その事を訊ねてくるという事はディーノさんの体質は10年前から変わっていないという事だ。
私は乾いた笑みを浮かべつつ小さく頷いて見せる。
「つーか何しに来たんだよ!おめーのファミリーもミルフィオーレとの戦いで大変なんだろが!!」
けれど獄寺さんに言われてハッとした。
そうだ。この時代の笹川さんの話ではキャバッローネもイタリアでミルフィオーレと戦闘中の筈。
この前、並中で再会した時は久し振りに会えた喜びですっかり失念していたけど、本国の方はどうなったのだろうか?
「ハハ、だからそんな顔すんなって…。安心しろ。向こうは片付いた」
「本当ですか!?」
「嗚呼。だが、白蘭を倒さなければイタリアでの勝利の意味はない。
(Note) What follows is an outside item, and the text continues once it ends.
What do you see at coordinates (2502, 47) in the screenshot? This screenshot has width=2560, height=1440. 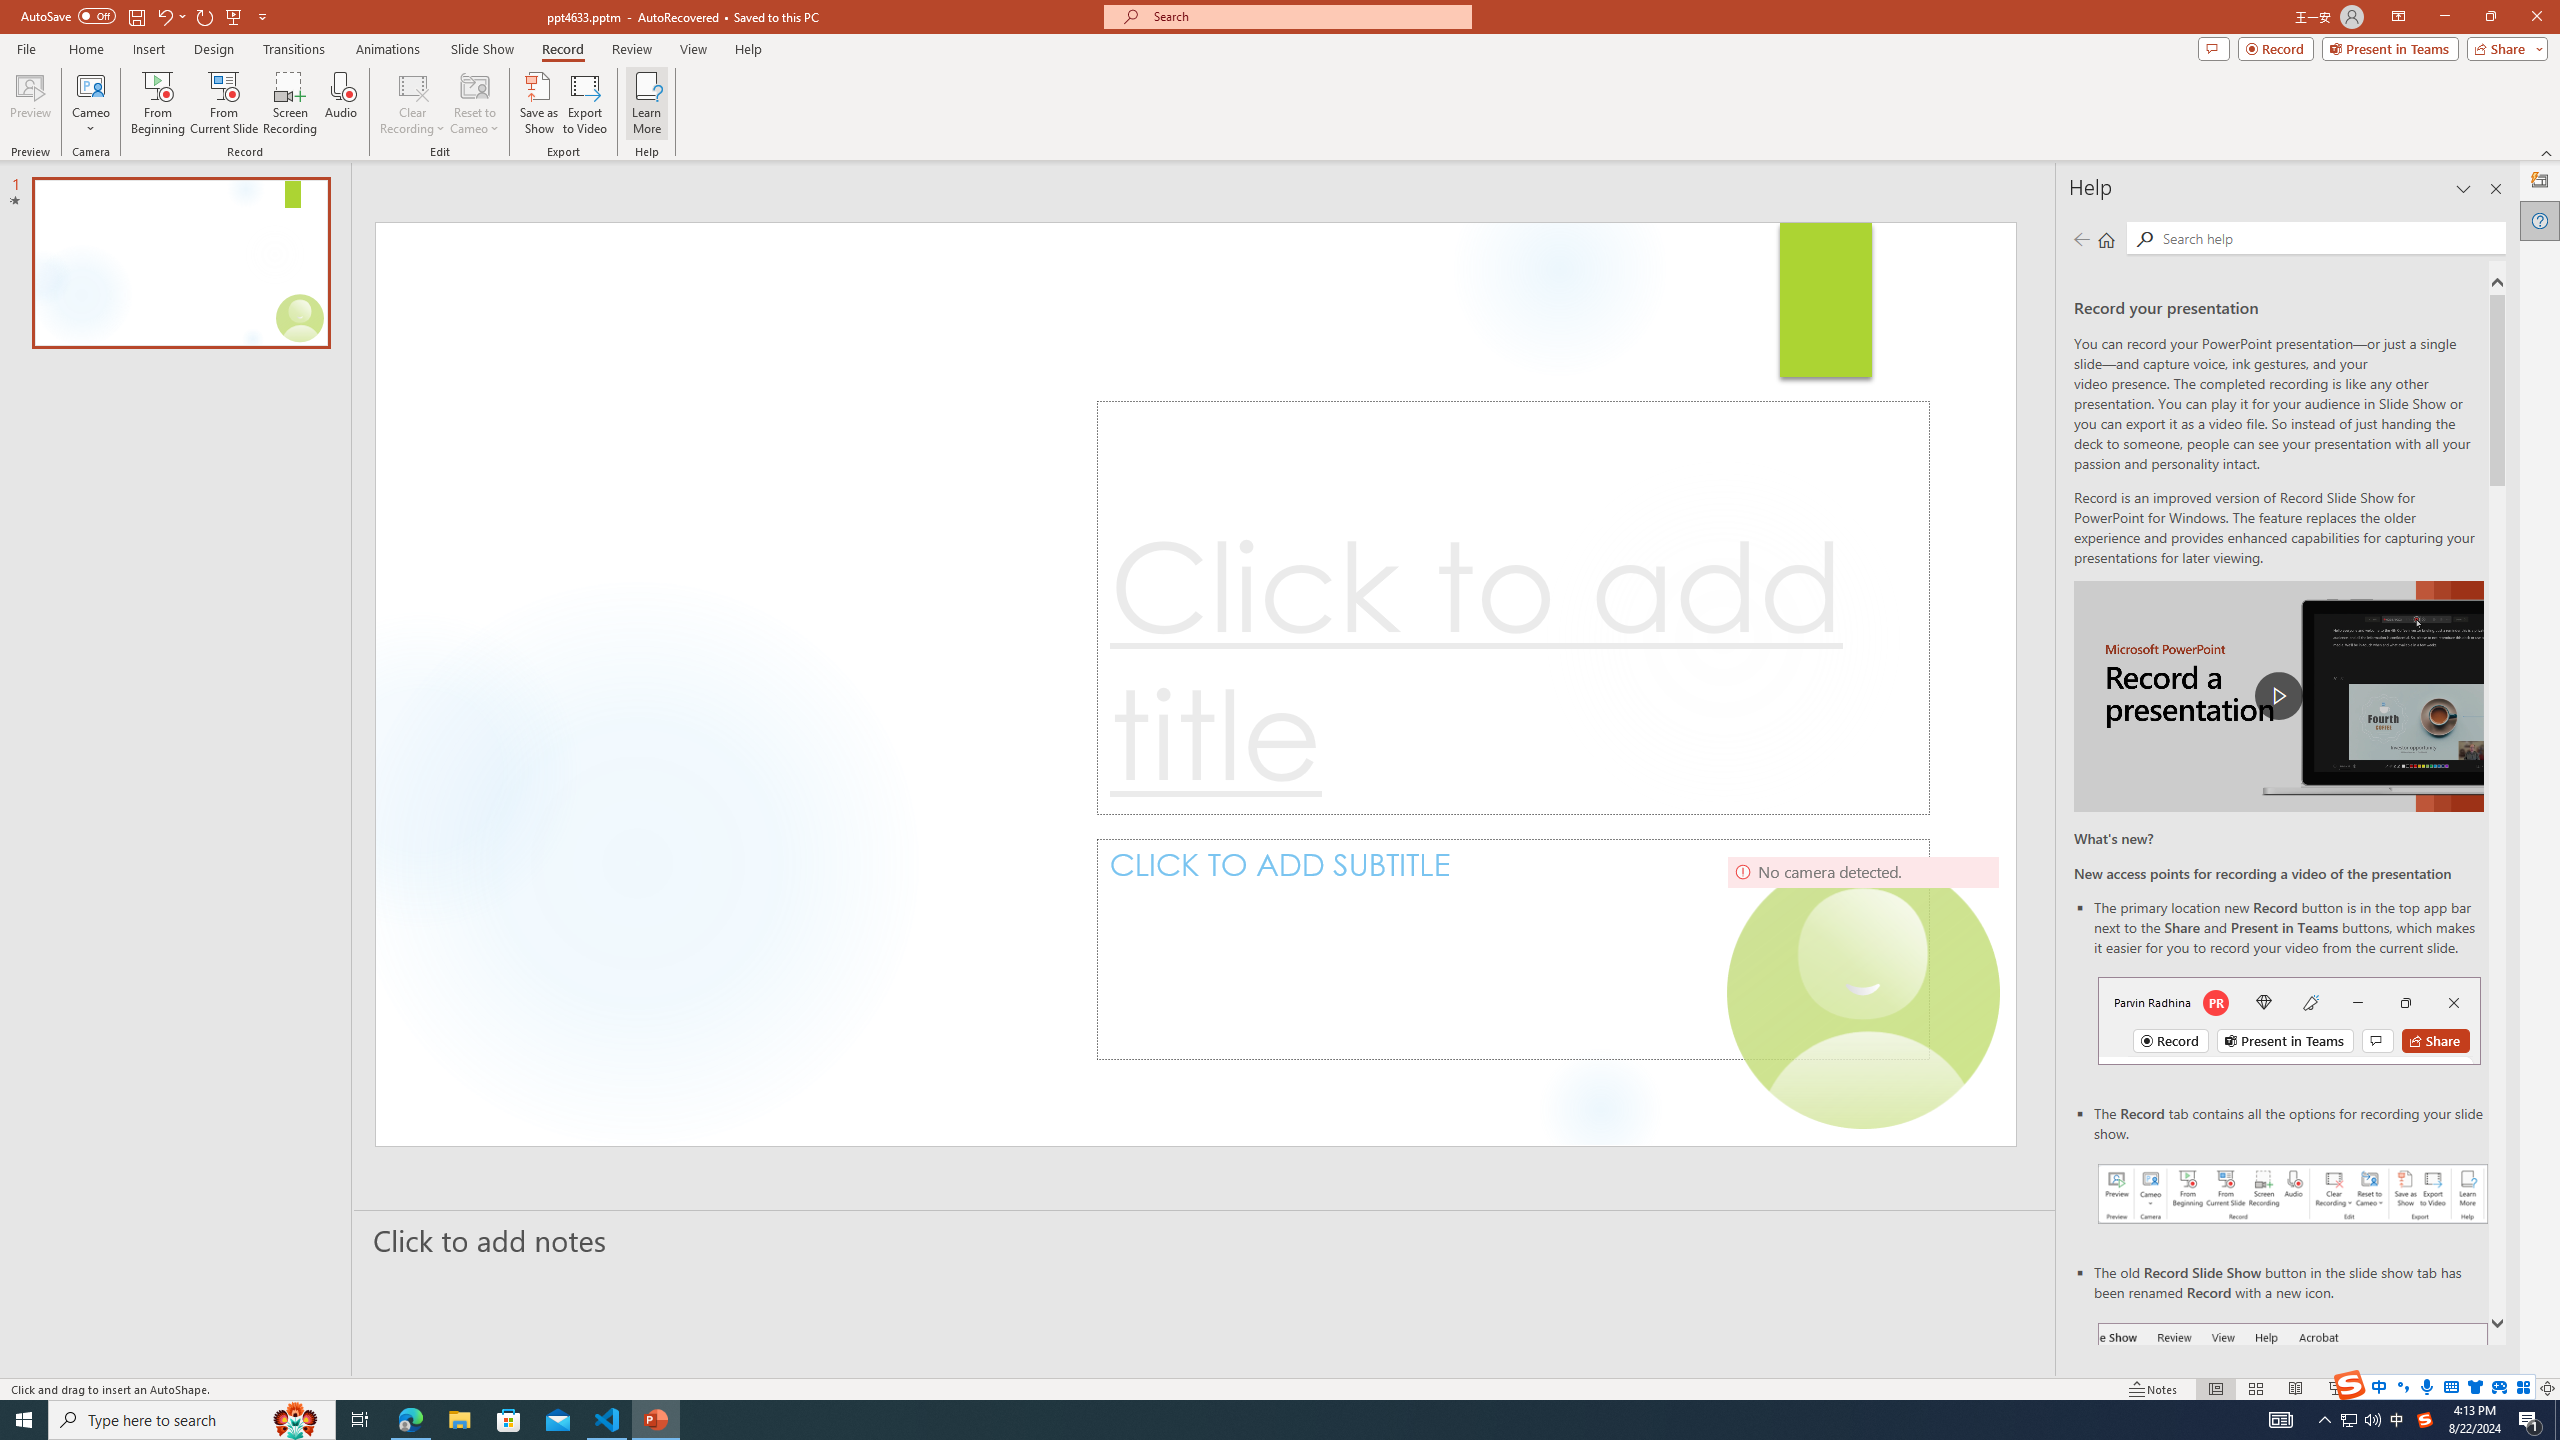 I see `'Share'` at bounding box center [2502, 47].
全てはツナ達次第って事だ」
“ツナ達次第”。
その言葉で皆の表情は一変。
ピリピリとした張り詰めた空気が辺りに漂う。
そんな緊張感の中、ディーノさんは私の傍に歩み寄ると彼が何時も愛用しているファーの着いたグリーンのモッズコートを何故か私に羽織らせた。
「ディーノさん?」
「水に濡れた名前も色っぽくていいんだが、このままじゃ風邪を引く」
言われて改めて自分の姿を確認する。
雨の炎により服はずぶ濡れ、髪からは雫が滴り落ちている。
私は咄嗟に自分の腕で身体を隠すように抱き締めた。
色っぽいと言うのはディーノさんの冗談にしても、大事な決戦を前に風邪を引く訳にはいかない。
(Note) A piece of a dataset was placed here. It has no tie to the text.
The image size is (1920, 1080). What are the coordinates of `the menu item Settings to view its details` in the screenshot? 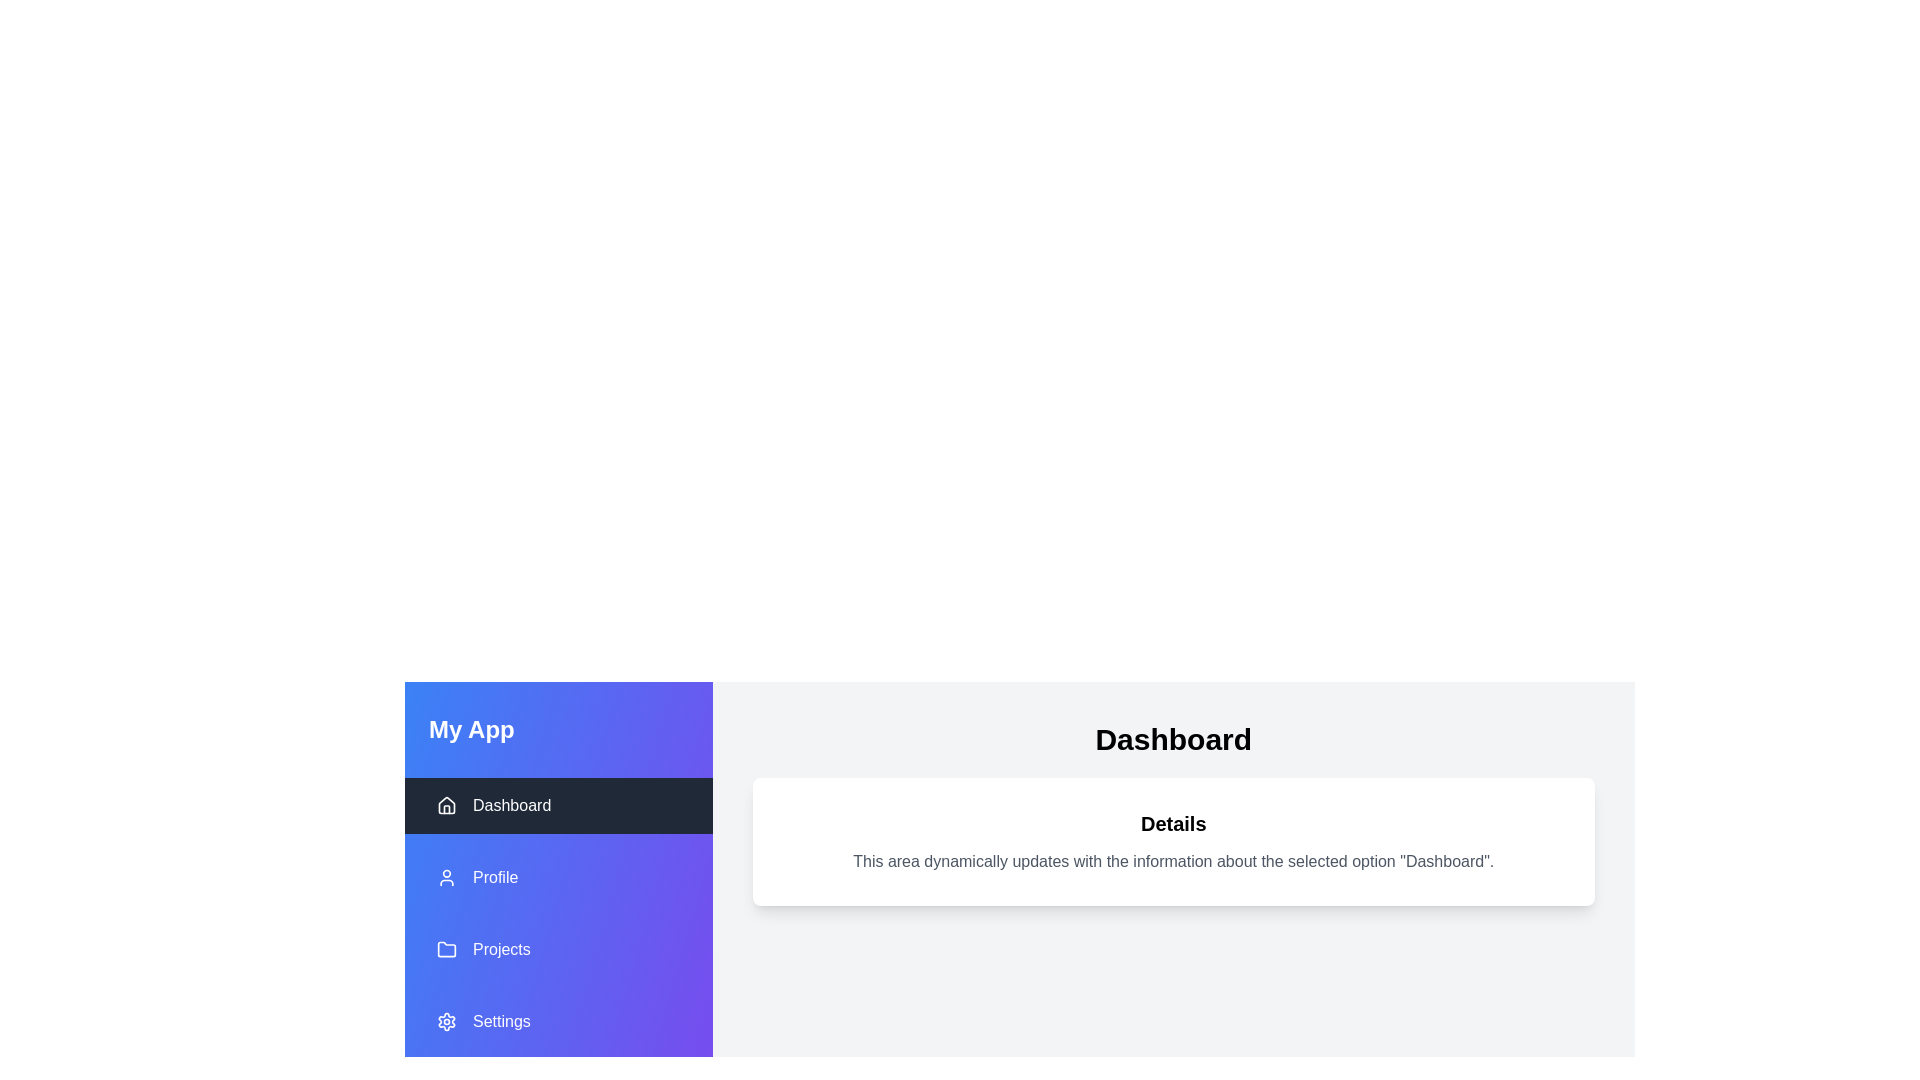 It's located at (558, 1022).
「それに名前に風邪を引かせたら恭弥が煩そうだ。早く着替えて来いよ」
どうして此処で雲雀さんの名前が出るのか不思議だったけれど、折角の申し出。申し訳ないと思いつつも散乱した部屋をそのままに、借りたジャケットを羽織って、私は自室へと戻ったのだった。
◇ ◇ ◇
その後、早々と夕食をすませた私達はディーノさんの指示でトレーニングルームに集結していた。
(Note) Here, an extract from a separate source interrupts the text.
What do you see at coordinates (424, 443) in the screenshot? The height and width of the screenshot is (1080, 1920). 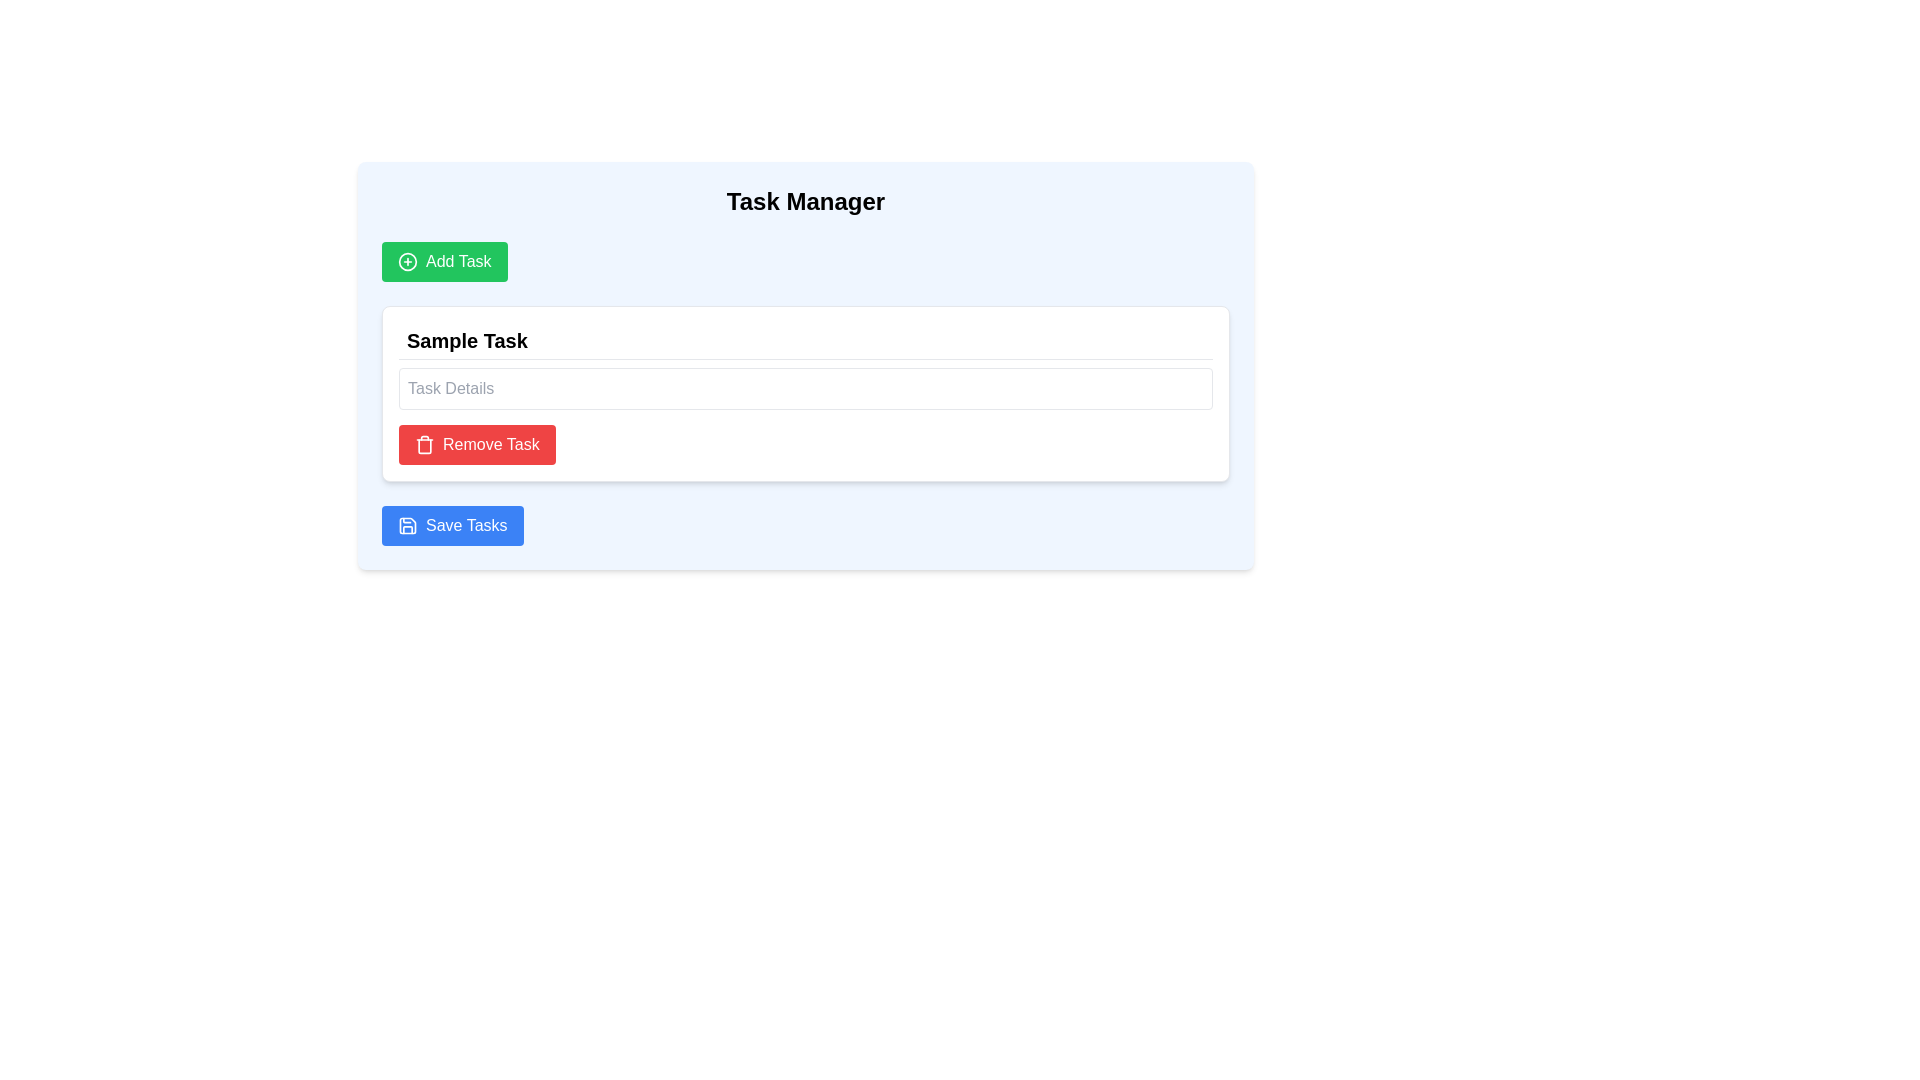 I see `the trash can icon located to the left side of the 'Remove Task' button, positioned below the 'Task Details' input box` at bounding box center [424, 443].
そこにはディーノさんやボンゴレ守護者を始め、ビアンキさんやイーピンちゃんなど様々な面子が勢揃い。
一体これから何が行われるのだろう。
「よし。これで全員揃ったな。今日から本格的な匣兵器の修行だが…リボーンの一番の教え子である俺が全体を仕切る家庭教師をする事になった」
成る程。それでこのメンバーが集められたと言う事か。よく見るとロマーリオさん達の姿もある。